My elbows hurt like hell when i do skull crushers. I just recently purchased glucosamine to ease the pain but it takes about a month to kick in. Any other exercise i can do that is similar to skull crushers? Thanks for your help.
My elbows hurt like hell when i do skull crushers. I just recently purchased glucosamine to ease the pain but it takes about a month to kick in. Any other exercise i can do that is similar to skull crushers? Thanks for your help.

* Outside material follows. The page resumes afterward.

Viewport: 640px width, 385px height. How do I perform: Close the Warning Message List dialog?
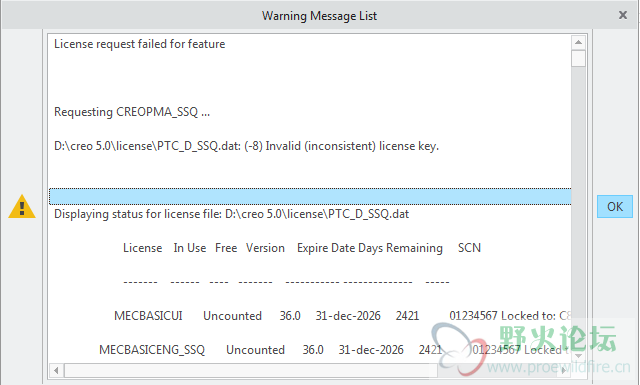point(623,15)
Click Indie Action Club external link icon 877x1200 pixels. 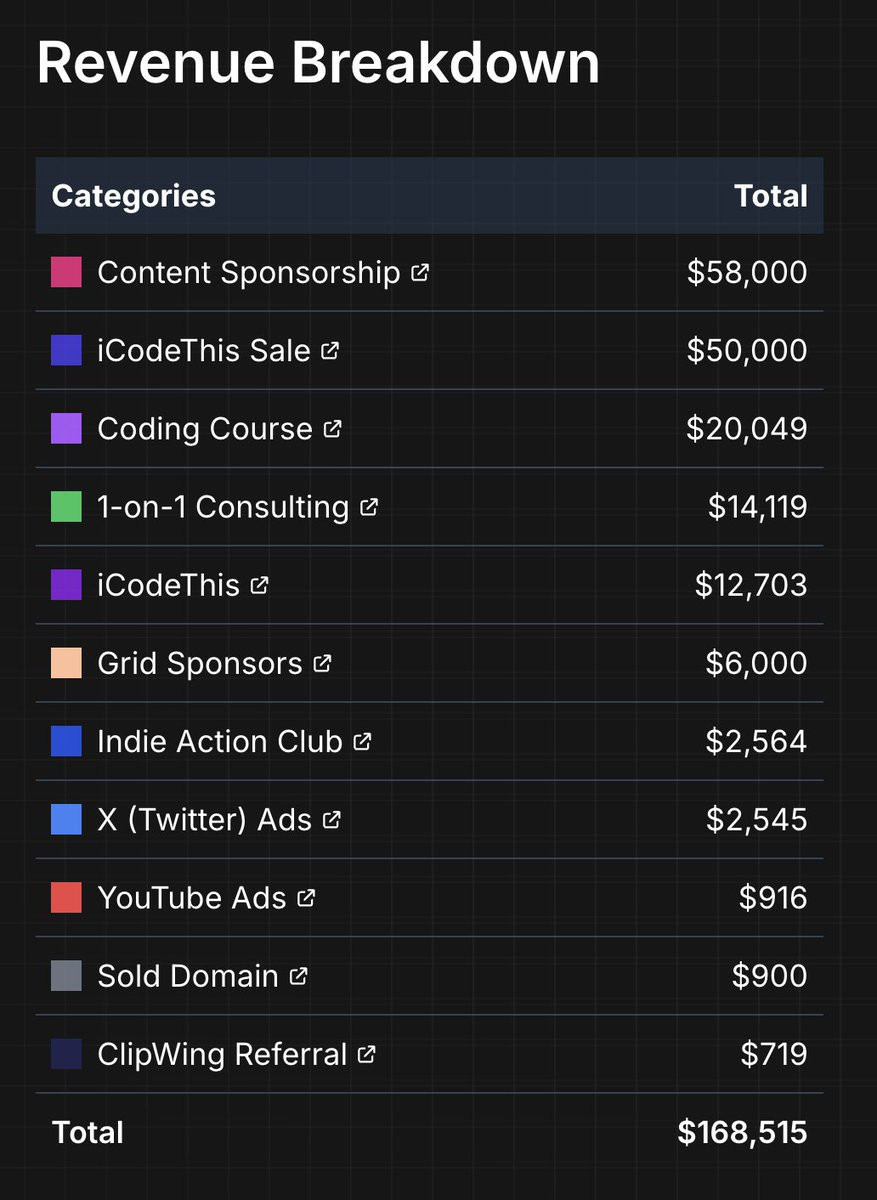(362, 741)
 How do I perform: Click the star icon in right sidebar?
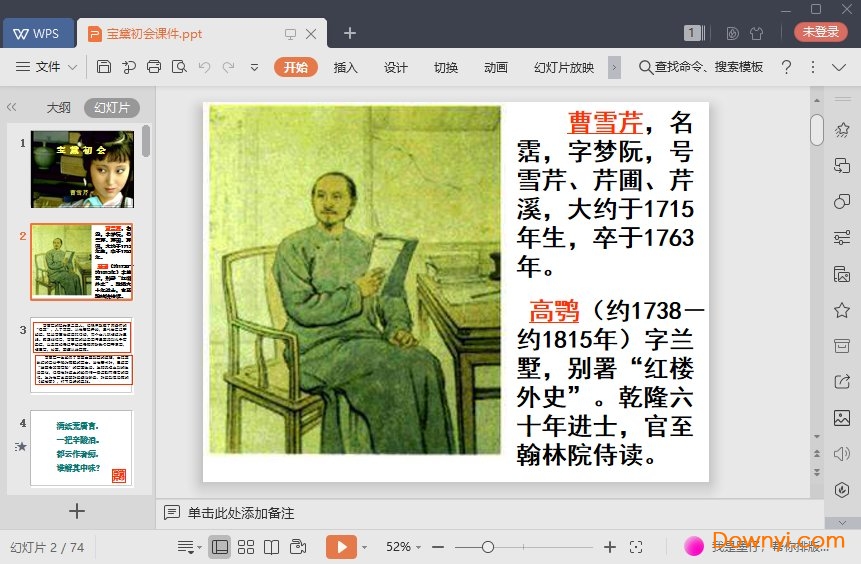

I have a bad left elbow. Get yourself a brace and do light weight(150-180-Lb) close grips for about month. That should maintain your tris until the glucosamine kicks in
Thanks Pheedno.Originally posted by Pheedno
I have a bad left elbow. Get yourself a brace and do light weight(150-180-Lb) close grips for about month. That should maintain your tris until the glucosamine kicks in
Skull crushers AKA Elbow wreakers !!. Forget about them if your experiencing pain and discomfort. Try doing over head cables instead.
bouncer
That's also a good idea Bouncer. Thanks for your input.Originally posted by Bouncer AKA bouncer
Skull crushers AKA Elbow wreakers !!. Forget about them if your experiencing pain and discomfort. Try doing over head cables instead.
bouncer
Bump. My freakin' elbows are buggin' me again! They used to hurt way bad then the pain just went away, now it's back. I'm back to wearin' elbow braces and being careful as hell.
seated two arm dumbell extentions. standing one arm dumbell extentions. standing overhead cable rope extentions, chair dips.
Guy's one final word on sore elbows. Please don't do dips while your suffering. If you think logically about it. Your putting a huge amount of weight into two tiny little joints!. Would you swing off your bed room door if it had a dodgy hinge ?.
I have found that a short deca cycle is great for sore joints. Indeed some rugby playing friends of mine use Deca for medicimal purposes only, ie. for sore joints.
Using cables puts your elbows into a more stabilized anf natural range of motion.
I like to use Narrow Grip Pressing movements, with 3-5 boards, and Jump Stretch Bands and/or chains. Others we use are: French Press, Pull-Over & Press, JM Press onto a block or the Floor, and Elbows Out Press-Down's.
Hitting some hammer curls twice per week will help stengthen the bicep tendon to take some of the pain away. Moving your grip out on squat day will help and getting some Neoprene Elbow sleeves with an Icy Hot type product will help too.